The Zahn trilogy was excellent and remains entertaining today.
Have to disagree. A lot of what I -- and, I'm willing to argue, many -- liked about it was it was the first new Star Wars in several years, at a time when it seemed there never would be any new Star Wars ever again. None of the established characters "sounded" right to me. I liked the new characters he introduced, though, and want to see them brought into the canon (and, speaking of HttE characters brought into the canon, Thrawn needs to be re-voiced -- I desperately want him played by Julian Sands). There were beats that resonated and still do, but three-quarters of the trilogy was pretty meh.
The Jedi Academy trilogy was...meh.
Right with you there. Best thing it did was introduce Daala -- albeit badly. Worst thing it did was have the New Republic panic over a "fleet" of three Star Destroyers. I can
not eyeroll hard enough.
Most of what came after that was at best mediocre and at worst hot garbage. When they nuked the whole thing, I laughed because I'd given up on it right around when the Black Fleet Crisis came out.
That's the one that almost made me quit, too.
Only positive thing I liked about it was the inclusion of grown-up Cindel Towani.
The writers were too beholden to recreating the past films and never let the characters really grow or change. Their circumstances might change, but they might as well have been frozen in amber in 1983.
I'll respectfully disagree with that. The Courtship of Princess Leia made Han face the prospect of
not being with Leia, which he figured he was just too awesome for her to even
consider anyone else -- not really -- and had to step up and show how he felt about her. Tatooine Ghost had Leia discover Anakin Skywalker and have to try to reconcile that with the cyborg enforcer of the Emperor's Will who tortured her. Luke went through a lot with Mara. There were, as you said, way too many offerings written by people for whom the characters obviously only existed as they had been at some particular point in the OT. But blow away the chaff, and there was a lot of good growth and evolution in there. Before they tanked it with the Fate of the Jedi series. There are a few Star Wars authors I'll read anything by. There are a few I'm wary of but will take a look before passing judgment. There is one who I will skip every time. Christie Golden. She wrote the majority of that series' books and they're borderline unreadable. Dark Disciple took the fate of an interesting character from the cartoons that had already been sketched out in treatment form by Filoni and butchered it into banal textual quicksand.
I will never understand why they brought
her forward into the new canon era, but not, say, Matt Stover. And I very much wish Aaron Allston and Brian Daley hadn't died...
I loved the Brian Daley Solo series, loved the Zahn books, but most of the rest were pretty forgettable. Stackpole's X-wing books were good, too. It was clear he'd played the games.
His Gary Stu was too distracting. I preferred Allston's outings in that setting. And I have wished for ages that we could have seen what Brian Daley and James Luceno could have done together in Star Wars. The two of them did wonderful things to Robotech under their joint pseudonym.

__THE REQUEST__: In the discussion of Star Wars novels, which author does one commenter say they will skip every time?

__COLLECTED DATA__:
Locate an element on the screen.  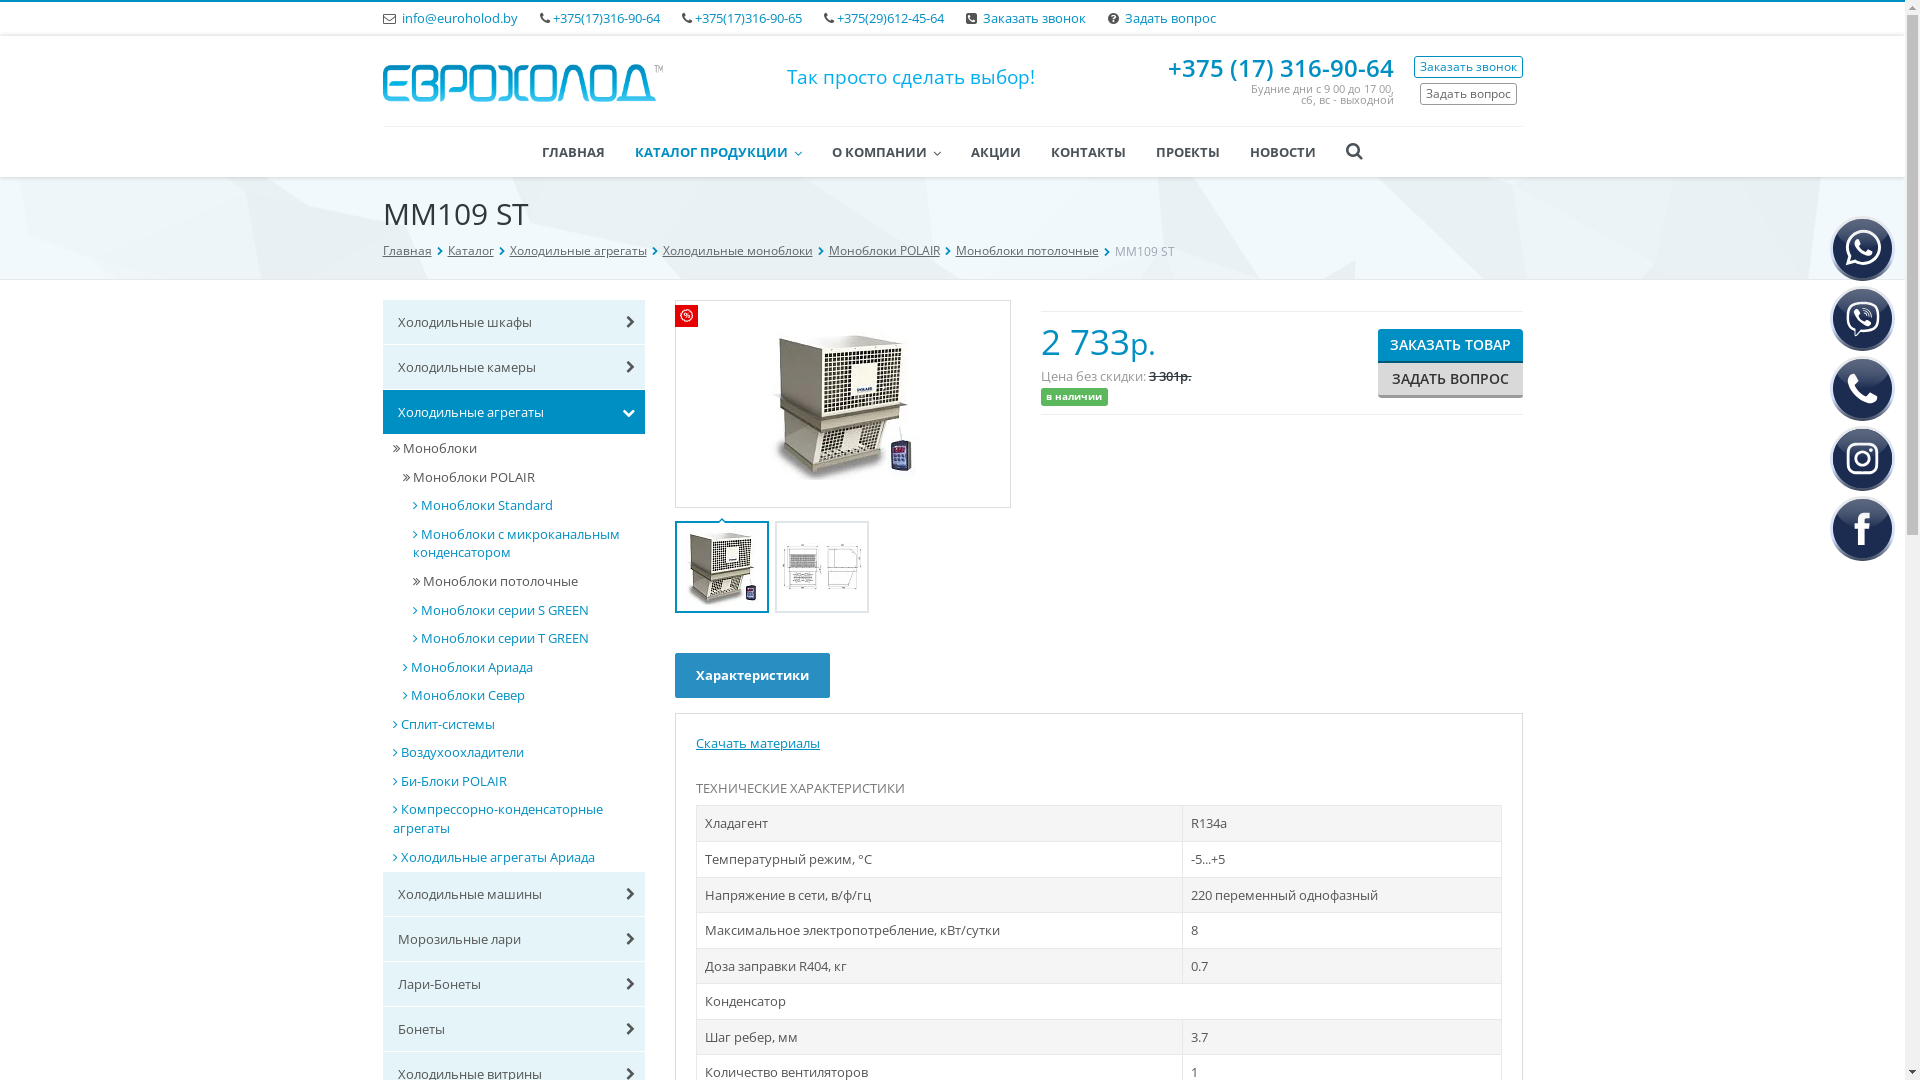
Instagram is located at coordinates (1862, 458).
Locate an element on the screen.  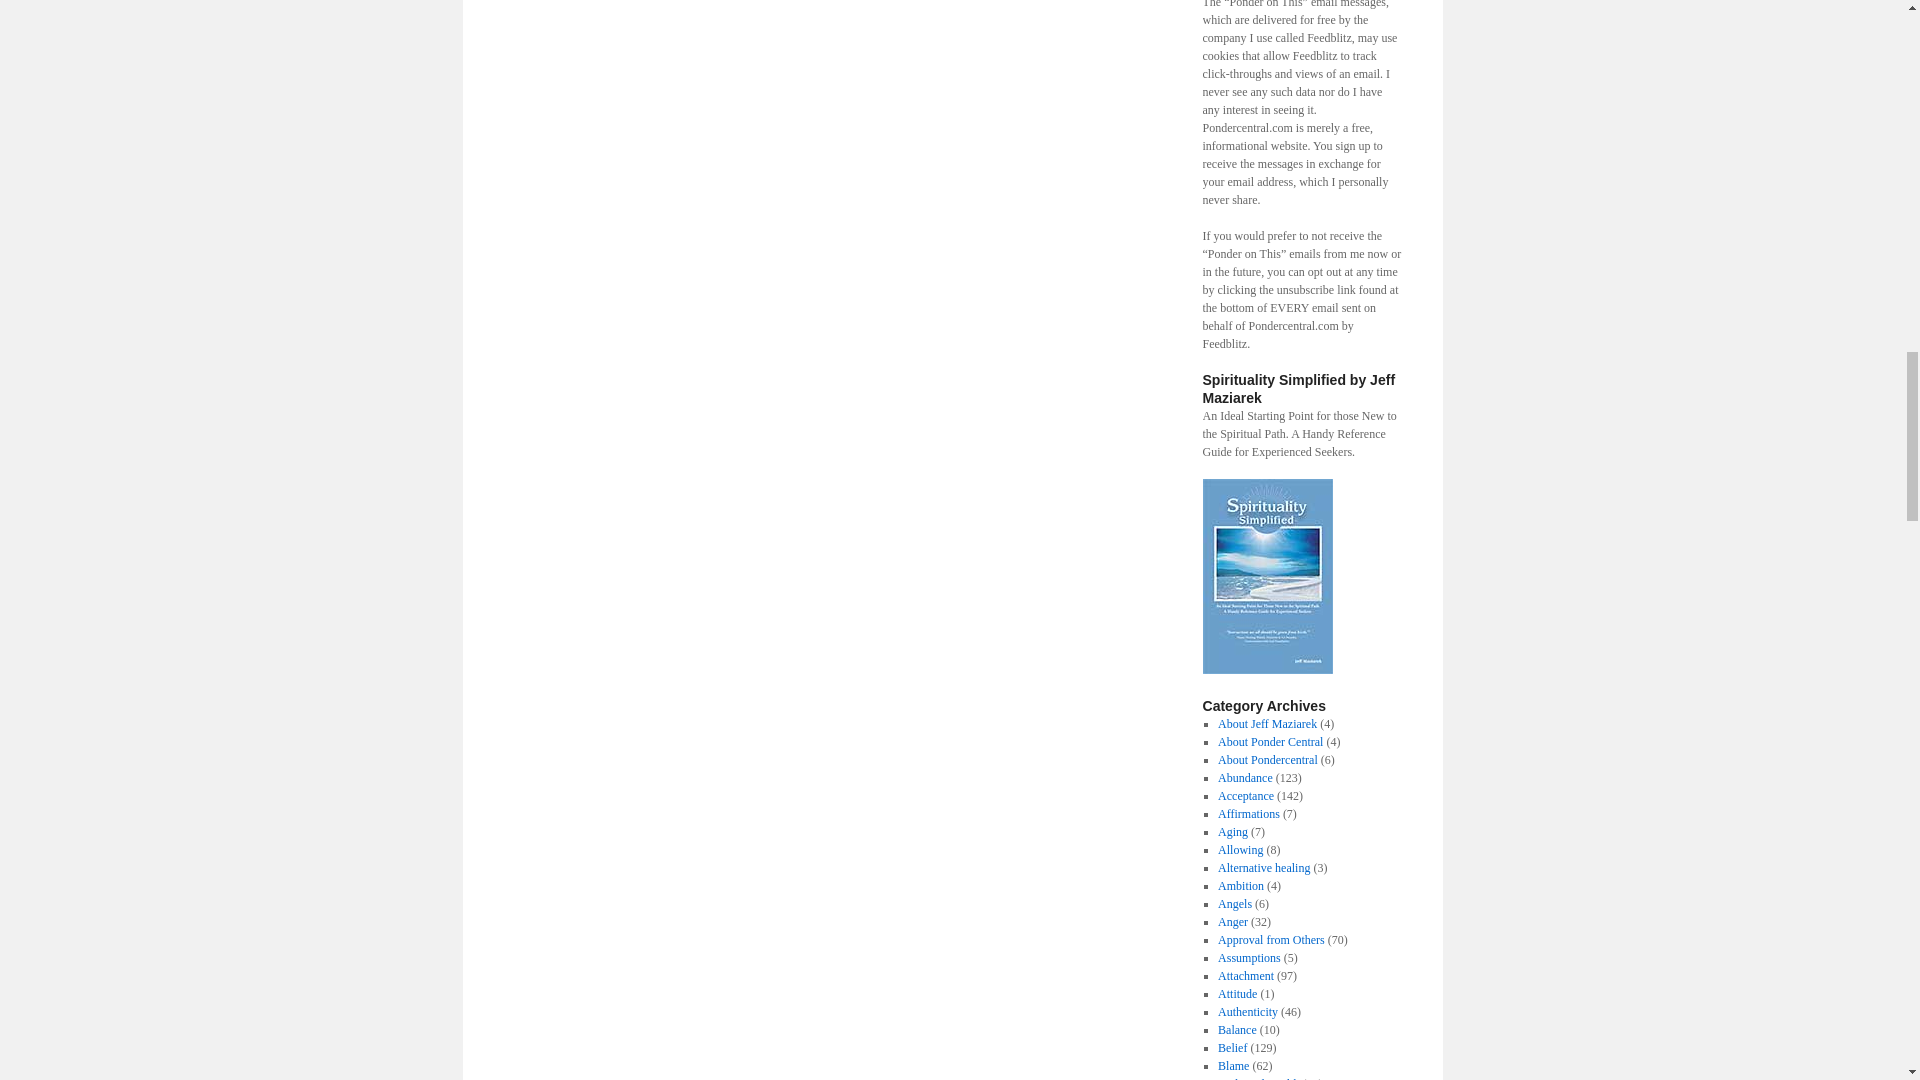
Angels is located at coordinates (1234, 904).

__RESULT OF THIS EXERCISE__: Christie Golden.